Multi-Level Local SGD simulation code
Corresponding paper: T. Castiglia, A. Das, and S. Patterson “Multi-Level Local SGD: Distributed SGD for Heterogeneous Hierarchical Networks” in ICLR, 2021
This code is for simulating a multi-level network with heterogeneous workers, and running MLL-SGD to train a model on a set of data. The code is NOT for deployment purposes, and there is much room for optimization.
One can install our environment with Anaconda: conda create env -f flearn.yml
Figure results seen in the paper are under the "images" folder. Raw data results can be found under the "results" folder.
To rerun our experiments, run: ./run_exps.sh The bash script currently runs all experiments sequentially. They can be run in parallel depending on your machine's available memory.
To plot the results: python plot_exps.py
One can also run MLL-SGD with your own parameters. mll_sgd.py help output with extra comments:
usage: mll_sgd.py [-h] [--data [DATA]] [--model [MODEL]] [--hubs [HUBS]] [--workers [WORKERS]] [--tau [TAU]] [--q [Q]] [--graph [GRAPH]] [--epochs [EPOCHS]] [--batch [BATCH]] [--prob [PROB]] [--fed [FED]] [--chance [CHANCE]]
Run Multi-Level Local SGD.
optional arguments: -h, --help show this help message and exit --data [DATA] dataset to use in training. Value of 0 = MNIST data Value of 1 = EMNIST data Value of 2 = CIFAR-10 data --model [MODEL] model to use in training. Value of 0 = Logistic regression Value of 1 = CNN model for EMNIST Value of 2 = CIFARNet CNN model Value of 3 = ResNet-18 model --hubs [HUBS] number of hubs in system. --workers [WORKERS] number of workers per hub. --tau [TAU] number of local iterations for worker. --q [Q] number of sub-network iterations before global averaging. --graph [GRAPH] graph file ID to use for hub network.
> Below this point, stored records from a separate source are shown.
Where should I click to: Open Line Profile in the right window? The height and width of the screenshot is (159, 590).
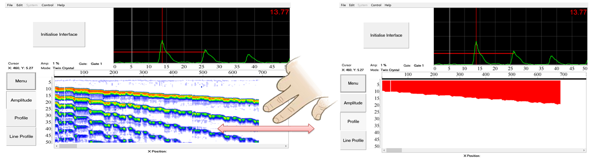[x=353, y=140]
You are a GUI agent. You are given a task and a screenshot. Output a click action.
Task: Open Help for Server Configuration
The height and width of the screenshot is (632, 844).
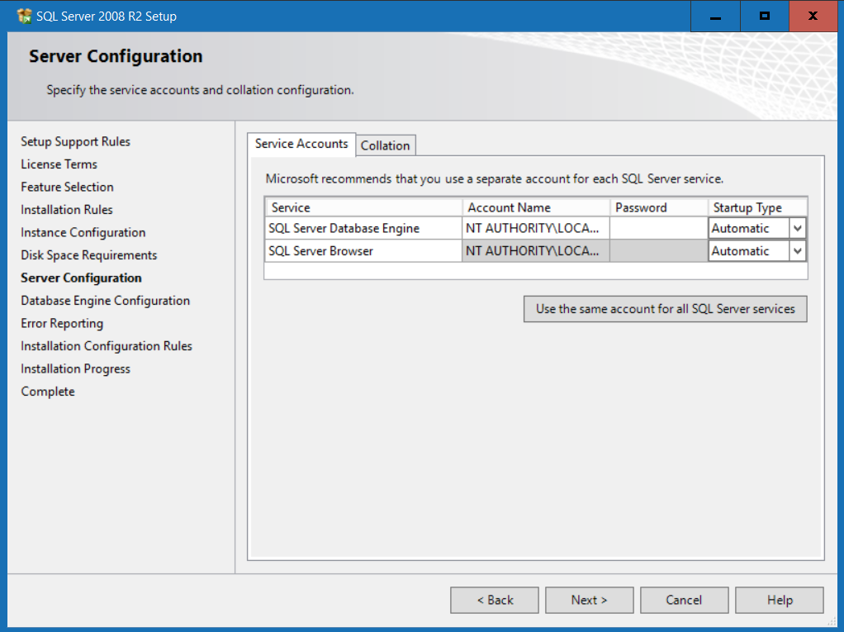click(x=779, y=600)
Values 1-4 use graphs in the "graphs" folder Value of 5 uses complete graph Value of 6 uses a line graph --epochs [EPOCHS] Number of epochs/global iterations to train for. --batch [BATCH] Batch size to use in Mini-batch SGD. --prob [PROB] Indicates with probability distribution to use for workers. Value of 0 = All worker probabilities are 1 Value of 1 = Use fixed probability defined by "chance" input Value of 2 = Uniform probability distribution from 0.1 to 1 Value of 3 = 10% of workers with probability 0.1, rest with 0.6 Value of 4 = 10% of workers with probability 1, rest with 0.5 Value of 5 = 10% of workers with probability 0.6, rest with 0.9 --fed [FED] Indicates if worker sets should be different sizes. False = All workers are given equal sized datasets True = Sub-networks receive either 5%, 10%, 20%, 25%, or 40% of the total dataset --chance [CHANCE] Fixed probability of taking gradient step. Only active when prob = 1.